しかし、日本には「コーチング」のようなことができる人が存在しなかったのかと言うと、そんなことはありません。むしろ昔の人の方が「コーチング」が上手だったのではないのかなと思います。

 

 

 

「コーチング」というのは方法論でありマニュアルです。それは経験によって得られる試行錯誤の時間を省くために存在するものであり、本来ならあれこれ手探りで試して習得していくところを、先人が蓄積した知見を手順として整理したものです。

 

 

 

ある意味、それは諺にも似ています。先人が苦労を重ねて見つけ出した物事の核心を言語化したのが諺ですが、「間違いなく腑に落ちている」と断言できる人はそれほど多くないのではないでしょうか。

 

 

 

たとえば、「万里一空」という諺あります。宮本武蔵が著した「五輪書」の中の「空は一つしかないのであるから、何をしてもどこまで行っても同じ世界がある」という一節に由来しています。転じて「目標を見失わずに努力する」という意味の諺として知られるようになりました。

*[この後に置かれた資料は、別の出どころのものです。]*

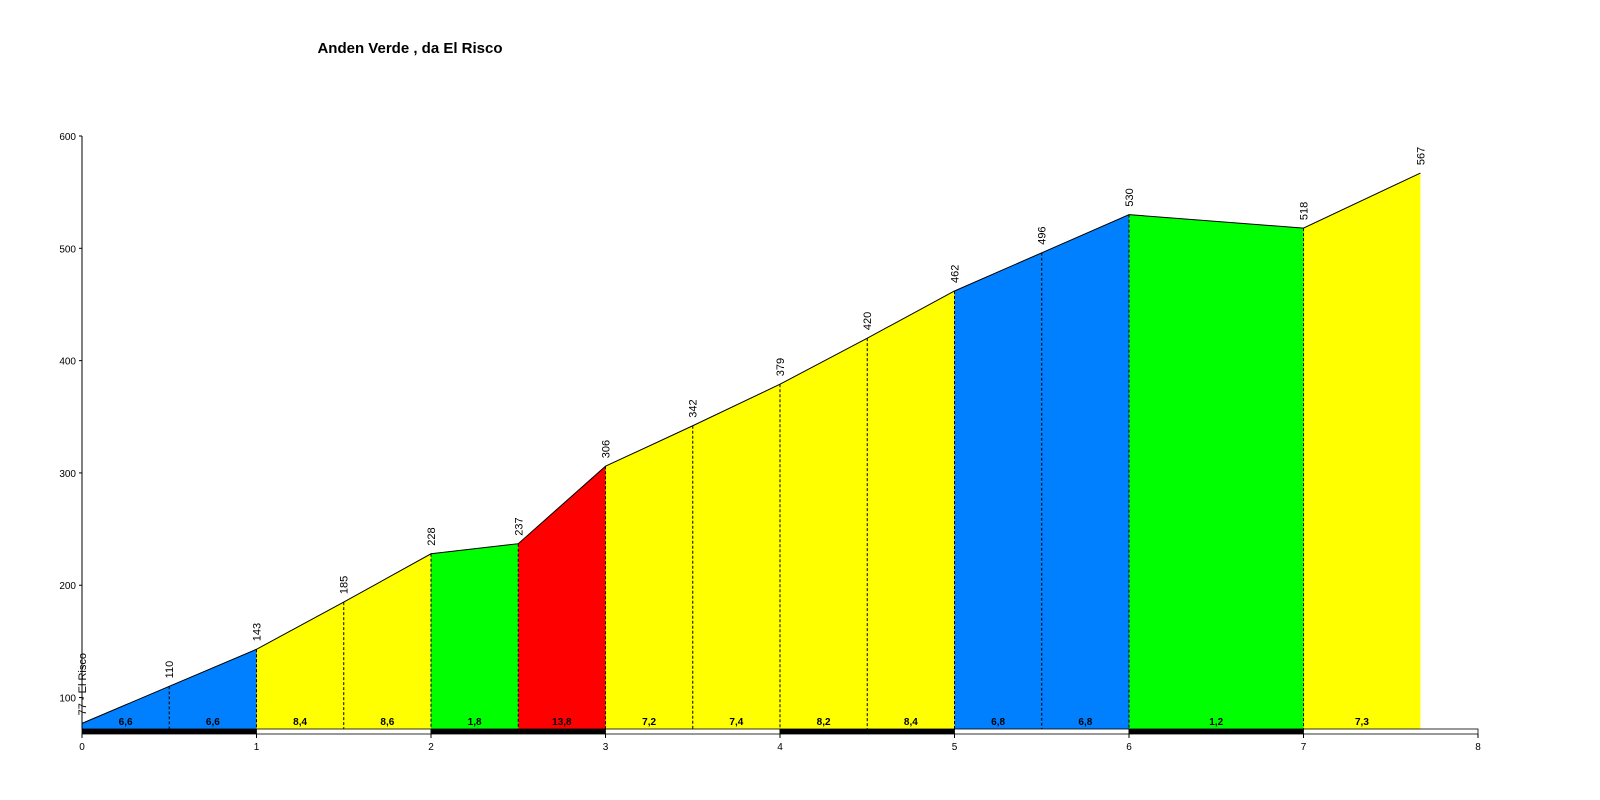 This screenshot has height=800, width=1600. What do you see at coordinates (345, 585) in the screenshot?
I see `point-label: 185` at bounding box center [345, 585].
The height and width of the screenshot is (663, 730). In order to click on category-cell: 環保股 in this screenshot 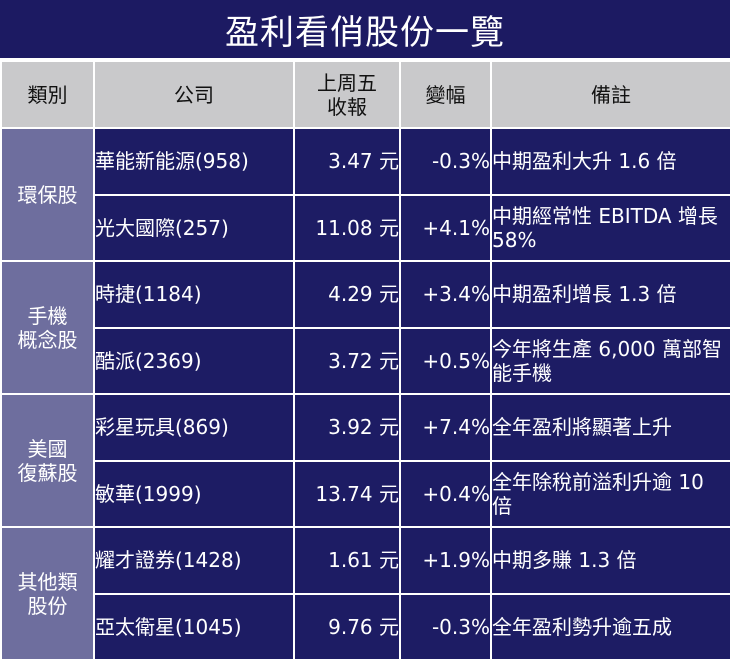, I will do `click(48, 194)`.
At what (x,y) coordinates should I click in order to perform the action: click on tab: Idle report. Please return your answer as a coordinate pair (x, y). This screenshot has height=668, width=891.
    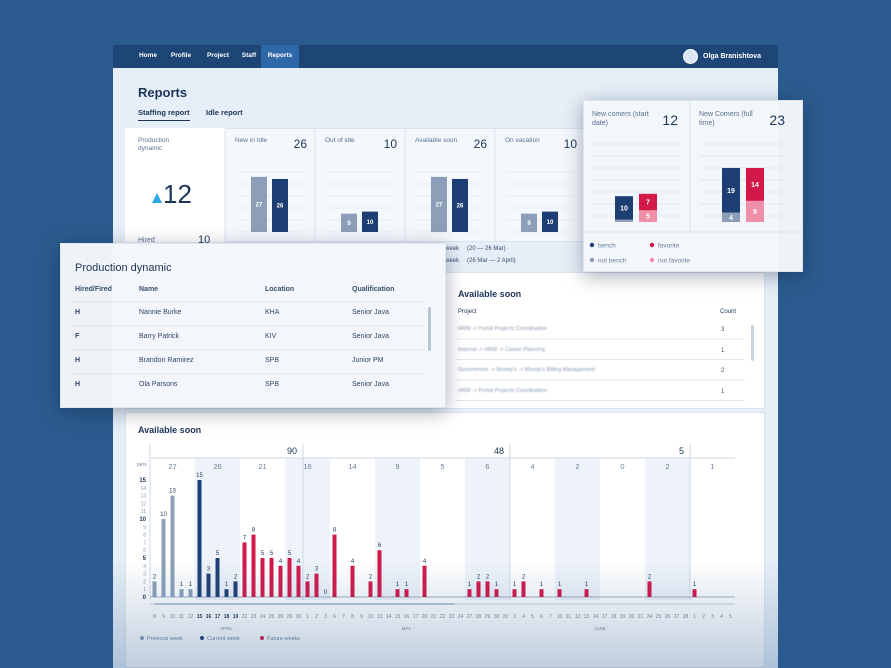
    Looking at the image, I should click on (224, 112).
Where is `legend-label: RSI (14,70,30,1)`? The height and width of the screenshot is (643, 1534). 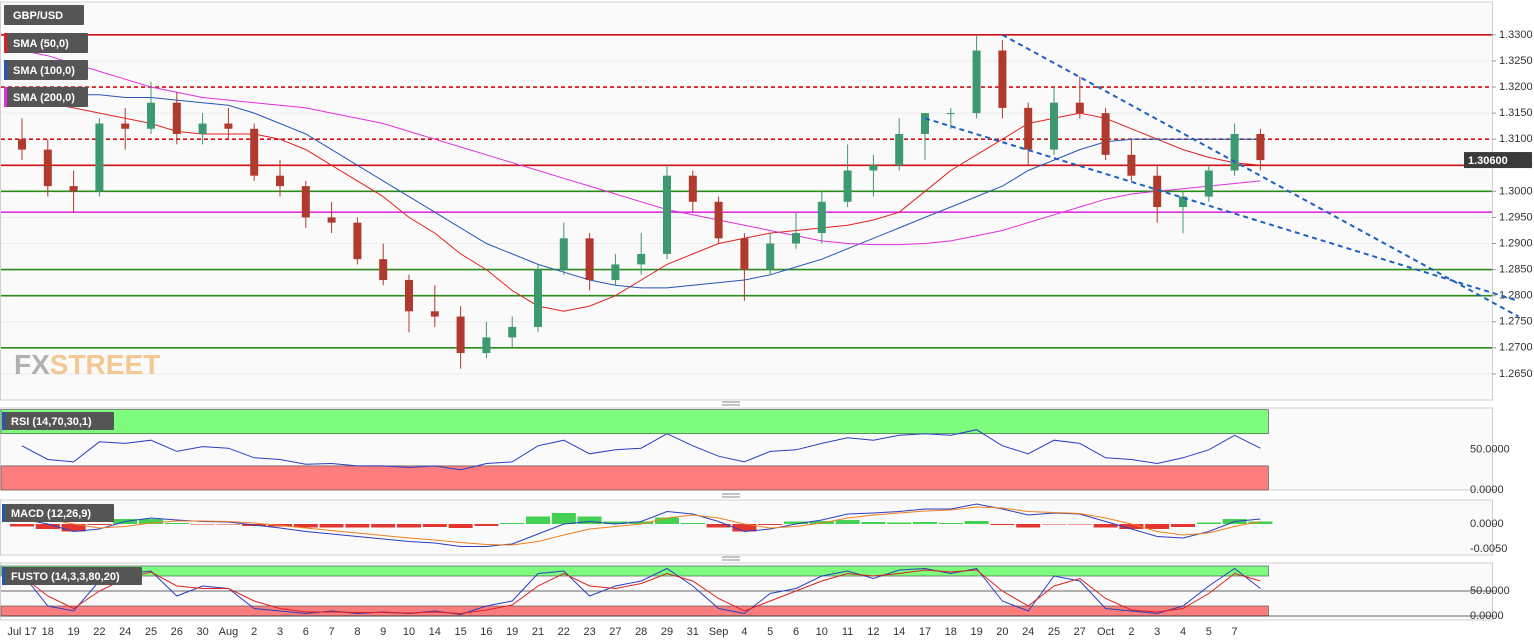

人気のある諺のひとつです。

 

 

 

「目標を見失わずに努力する」というのはわかりやすいですが、「空は一つしかないのであるから、何をしてもどこまで行っても同じ世界がある」という意味を感覚として理解するのは容易ではありません。

 

 

 

ーーすべての物事に通じる本質は同じである。それゆえに、無駄なことは何一つない。考え方、取り組み方ひとつで、日常生活のあらゆることが目標へとつなげることができる。

 

 

 

このことを頭だけでなく身体で実感することによって、「万里一空」という「マニュアル」は自分の血肉へと変わります。

 

 

 

同じことを身をもって経験した人がこの諺に出会う。またはこの諺を知った人が経験を通じて身体に染み込ませる。そのいずれかによって諺は「自分のもの」となります。

 

 

 

「自分のもの」になって身体の一部になれば温度が生まれます。本から借りてきた言葉、ネットからコピペしただけの言葉、学んだだけの言葉が響かないのは、そこに「温度」がないからです。冷たくて、機械的で、自動的。テクノロジーの進んだ現代だからこそ、人間は言葉に温度を求めるのです。

 

 

 

「正論を確認したい、正解に気づきたい」という気持ちでコーチングを望む人々の無意識には、「温かい気持ちに触れたい」という人間の本質的な欲求が潜んでいることを見逃すことはできません。

 

 

 

温かさは相手への思いやりによって生まれ、冷たさはエゴイスティックな感情によって生まれます。温かさがまされば温かい言葉となり、冷たさが勝れば冷たい言葉となります。両者が拮抗していれば常温となるでしょう。

 

 

 

コーチングはティーチングと違い、相手に何かを教えて説得する方法論ではありませんが、言語によるコミュニケーションであることに変わりはありません。かつてのように日常生活や身近に多くの人間が介在し、言語的コミュニケーションの比重が高かった時代において、「言葉の温度調節」は不可欠でした。

 

 

 

「言い方」というのはまさにそのことを指します。人は言葉の内容よりも、言葉の温度を記憶しています。それが印象を決定づけ、惹きつける力に転換します。最近は相手を説得したり、気持ちを引き出したり、共感を誘う方法論やマニュアルがクローズアップされていますが、それは「温かさ」という前提があってこそ。

 

 

 

「温かさ」を生み出すマニュアルや方法論は存在しません。「万里一空」の中にそのヒントがあります。次回はその点について書いてみたいと思います。